| OBJETIVO DE LA TAREA |
¿Puedes copiar el fragmento empezando en «Luego, por supuesto, estaban» y terminando en «la total indiferencia.», pero cambiando «cocina» por «terraza»?

| FRAGMENTO DEL DOCUMENTO |
──────

20.5.18

Casi sin ti

Sabía que no podía haberme ido del todo porque tanto mi gato como mi bebé de pocos meses me seguían perfectamente con la mirada. Suele decirse que ellos tienen mejor conexión con otros planos de realidad, algo que siempre me había parecido una tontería.

Empecé a notar que algo iba mal tras una época en la que, sin saber exactamente de qué manera, siempre terminaba acostándome tarde, cuando ella ya estaba dormida, y ella se levantaba temprano, mientras yo aún estaba en la cama. Los primeros y los últimos besos del día se habían esfumado sin más.

Luego, por supuesto, estaban los momentos en los que yo la abrazaba pero el abrazo no era devuelto. Los besos, que siempre iniciaba yo, no pasaban de roces de milisegundos, lo que dura el parpadeo de quien recuerda que tiene algo más importante por hacer.

También las preguntas que quedaban sin respuesta, o a las que como mucho había algo como musitado que me resultaba ininteligible. Ninguna mirada directa de ella hacia mí. Ninguna pregunta de cortesía, ni respuestas a las mías. Sin darme cuenta, había pasado de buscar el roce jocoso conmigo en la cocina a la total indiferencia.

Sabía que no podía haberme ido del todo porque, cuando iba a hacer la compra, el portero, el personal de caja y la gente de la calle me seguía saludando o apartándose para cederme el paso. Pero para ella, por desgracia, hacía tiempo que me había convertido en una simple fantasmagoría.

Este relato participa en la iniciativa Divagacionistas.

15.5.18

Me pone enfermo.

Érase una vez un país donde se podía engañar a la gente enferma, y no pasaba nada. Algunos médicos decían que el problema eran los intrusos. Los intrusos, a su vez, defendían que cualquiera debería poder «contribuir a mejorar la salud de la gente». Las autoridades sanitarias aseguraban que la gente estaba bien informada y debía ser libre para elegir cómo querían tratarse.

──────

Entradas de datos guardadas
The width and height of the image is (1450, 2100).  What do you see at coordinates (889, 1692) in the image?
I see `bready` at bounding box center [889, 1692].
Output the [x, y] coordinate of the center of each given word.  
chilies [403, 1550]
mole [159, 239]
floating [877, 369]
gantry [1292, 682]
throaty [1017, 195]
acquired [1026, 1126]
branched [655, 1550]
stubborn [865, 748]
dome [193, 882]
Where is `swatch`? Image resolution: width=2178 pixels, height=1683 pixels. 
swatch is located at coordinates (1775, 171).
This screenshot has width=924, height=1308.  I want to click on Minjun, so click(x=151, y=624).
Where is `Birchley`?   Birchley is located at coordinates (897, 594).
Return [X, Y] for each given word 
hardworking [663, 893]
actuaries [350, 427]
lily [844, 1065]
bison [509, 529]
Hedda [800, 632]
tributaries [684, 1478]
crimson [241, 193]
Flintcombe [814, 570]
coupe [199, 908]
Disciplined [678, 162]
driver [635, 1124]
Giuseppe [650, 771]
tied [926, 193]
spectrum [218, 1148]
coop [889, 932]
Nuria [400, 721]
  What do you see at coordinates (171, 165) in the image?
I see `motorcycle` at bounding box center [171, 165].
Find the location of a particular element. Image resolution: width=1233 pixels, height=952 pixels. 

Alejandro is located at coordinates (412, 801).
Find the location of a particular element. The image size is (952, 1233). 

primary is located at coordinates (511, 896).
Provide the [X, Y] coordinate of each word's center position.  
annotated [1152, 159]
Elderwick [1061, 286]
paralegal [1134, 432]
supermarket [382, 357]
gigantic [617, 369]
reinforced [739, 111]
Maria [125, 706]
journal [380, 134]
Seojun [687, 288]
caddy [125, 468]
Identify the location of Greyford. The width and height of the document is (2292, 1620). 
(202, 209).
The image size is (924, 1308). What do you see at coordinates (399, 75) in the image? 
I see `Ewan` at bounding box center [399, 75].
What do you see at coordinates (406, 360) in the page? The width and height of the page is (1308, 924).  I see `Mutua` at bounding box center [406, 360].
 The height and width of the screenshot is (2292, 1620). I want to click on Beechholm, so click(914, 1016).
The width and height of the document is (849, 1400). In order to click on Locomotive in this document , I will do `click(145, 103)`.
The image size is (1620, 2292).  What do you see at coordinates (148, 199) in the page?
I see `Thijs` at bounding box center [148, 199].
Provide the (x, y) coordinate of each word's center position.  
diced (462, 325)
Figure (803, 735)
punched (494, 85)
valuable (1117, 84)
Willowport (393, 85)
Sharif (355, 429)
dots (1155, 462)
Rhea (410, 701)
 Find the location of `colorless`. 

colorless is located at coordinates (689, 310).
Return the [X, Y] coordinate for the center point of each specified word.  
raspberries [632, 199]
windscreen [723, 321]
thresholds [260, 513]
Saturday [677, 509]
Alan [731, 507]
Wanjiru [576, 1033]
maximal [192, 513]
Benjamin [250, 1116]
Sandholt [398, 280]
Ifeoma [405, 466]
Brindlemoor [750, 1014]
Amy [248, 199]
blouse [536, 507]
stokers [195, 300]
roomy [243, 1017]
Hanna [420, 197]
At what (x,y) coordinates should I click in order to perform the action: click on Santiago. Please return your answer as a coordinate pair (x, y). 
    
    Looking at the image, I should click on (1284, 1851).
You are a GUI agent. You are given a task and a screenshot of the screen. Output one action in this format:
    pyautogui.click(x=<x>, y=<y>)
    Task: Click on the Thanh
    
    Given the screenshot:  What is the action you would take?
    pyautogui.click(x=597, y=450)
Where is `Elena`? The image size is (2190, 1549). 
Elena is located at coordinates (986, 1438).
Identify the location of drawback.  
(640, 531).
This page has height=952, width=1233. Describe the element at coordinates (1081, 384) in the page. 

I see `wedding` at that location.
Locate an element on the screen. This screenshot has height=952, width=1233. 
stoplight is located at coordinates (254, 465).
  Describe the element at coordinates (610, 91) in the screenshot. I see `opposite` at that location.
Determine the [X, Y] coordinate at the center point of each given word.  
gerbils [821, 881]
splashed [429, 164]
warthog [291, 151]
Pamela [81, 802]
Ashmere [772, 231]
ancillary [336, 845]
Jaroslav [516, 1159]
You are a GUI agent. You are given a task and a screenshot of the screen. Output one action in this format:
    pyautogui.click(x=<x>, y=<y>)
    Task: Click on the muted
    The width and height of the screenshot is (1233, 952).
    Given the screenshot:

──────

| RESPUESTA A LA TAREA |
Luego, por supuesto, estaban los momentos en los que yo la abrazaba pero el abrazo no era devuelto. Los besos, que siempre iniciaba yo, no pasaban de roces de milisegundos, lo que dura el parpadeo de quien recuerda que tiene algo más importante por hacer.

También las preguntas que quedaban sin respuesta, o a las que como mucho había algo como musitado que me resultaba ininteligible. Ninguna mirada directa de ella hacia mí. Ninguna pregunta de cortesía, ni respuestas a las mías. Sin darme cuenta, había pasado de buscar el roce jocoso conmigo en la terraza a la total indiferencia.